Your Amygdala Gets Hijacked

The amygdala is an actual physical structure and a central part of the brain’s limbic system. This system is responsible for your emotional and behavioral responses, so as you can imagine, it’s pretty important. The amygdala is responsible for triggering your fight-flight-freeze responses, which it does without any direction from you. When triggered, it tells your brain to begin pumping adrenaline, cortisol, and other stress hormones that prepare your body to deal with the perceived threat. This set of reactions isn’t put in motion by a conscious decision; it happens in thousands of seconds whenever your brain senses a threat. This is called the amygdala hijack. Normal thinking and processing are greatly diminished as you shift into survival mode. You can imagine how that might happen when you face a life-threatening moment, but does it also occur at work? Brain researchers tell us it most certainly does.


Consider this example

A senior manager criticizes your work in front of a room of your coworkers. If you are like most people, that immediately creates an uneasy feeling in your stomach. That experience is a precursor to strong emotions that can feel like embarrassment or even shame. In other words, it feels like a personal attack. This is where your fight, flight, or freeze response kicks in. Neural researchers can demonstrate that the brain’s reactions to this sort of a “threat” are no different than when a person is faced with actual immediate physical harm, say a car swerving unexpectedly into your lane on the freeway or finding yourself face to face with a bear on a walk in the woods.


Our Responses

  • Freeze - When faced with this public criticism, you may find yourself unable to respond, or to think clearly, your eyes may drop, your breathing might get shallow, your system is shutting down.
  • Fight - Other times, you may respond aggressively by attacking back; without considering the consequences or the actual intentions of the other person. You might yell and accuse and likely create an even more charged circumstance where an overall positive outcome is unlikely.
  • Flight - You can also go into “flight mode,” which might cause you to stand up, rage quit and walk out.

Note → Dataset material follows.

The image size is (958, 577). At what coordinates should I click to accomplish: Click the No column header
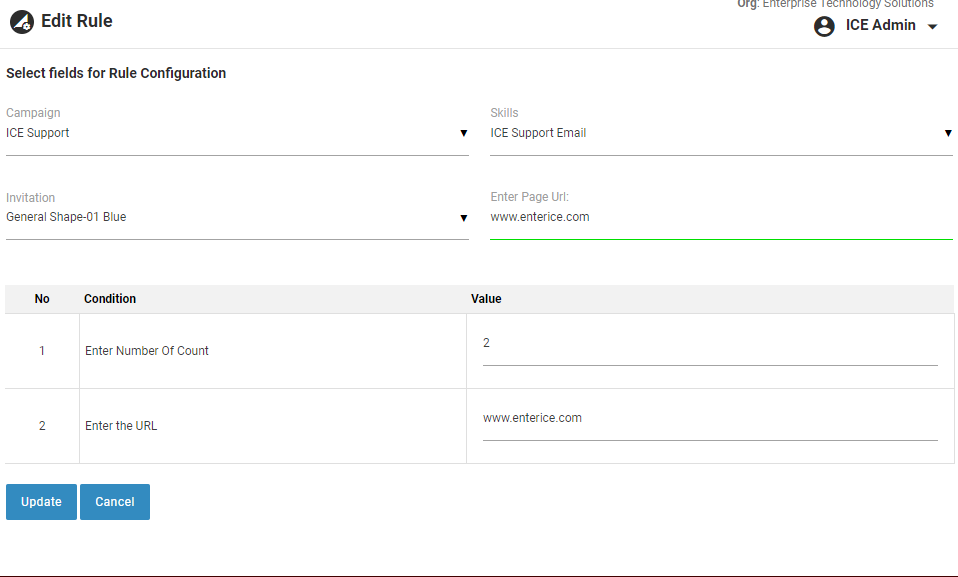point(42,299)
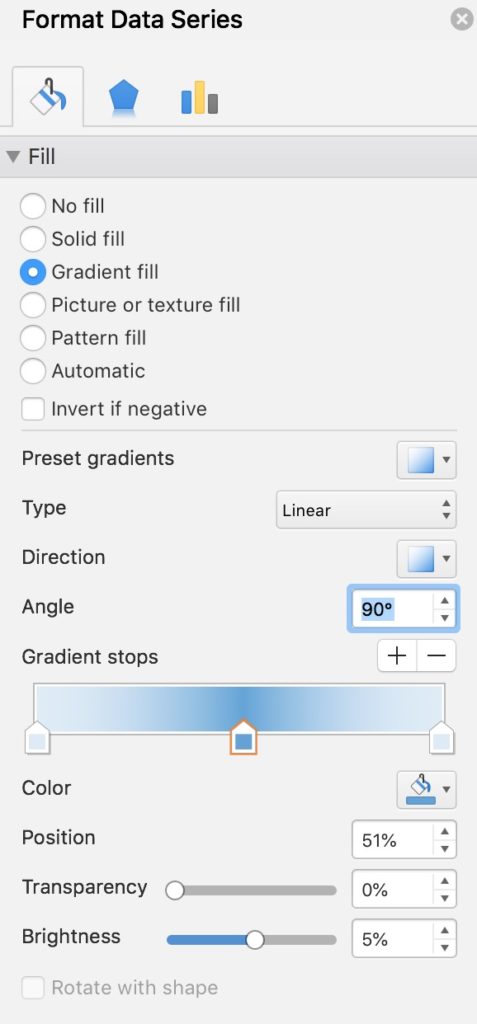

None of these reactions serve you incredibly well and yet, these are predictable outcomes that all too often negatively impact us at work. As your experience with a person or a set of circumstances grows, you tend to grow your ability to react to that circumstance more gracefully and effectively. Why? Precisely because there is less ambiguity because you can predict how people and circumstances will react and unfold. In the public criticism example, a seasoned employee is more likely to understand the criticism isn’t about them as a person but rather a particular work result. That realization alone, that ability to separate oneself from the moment and its emotions, will greatly increase the likelihood that they will respond logically and rationally.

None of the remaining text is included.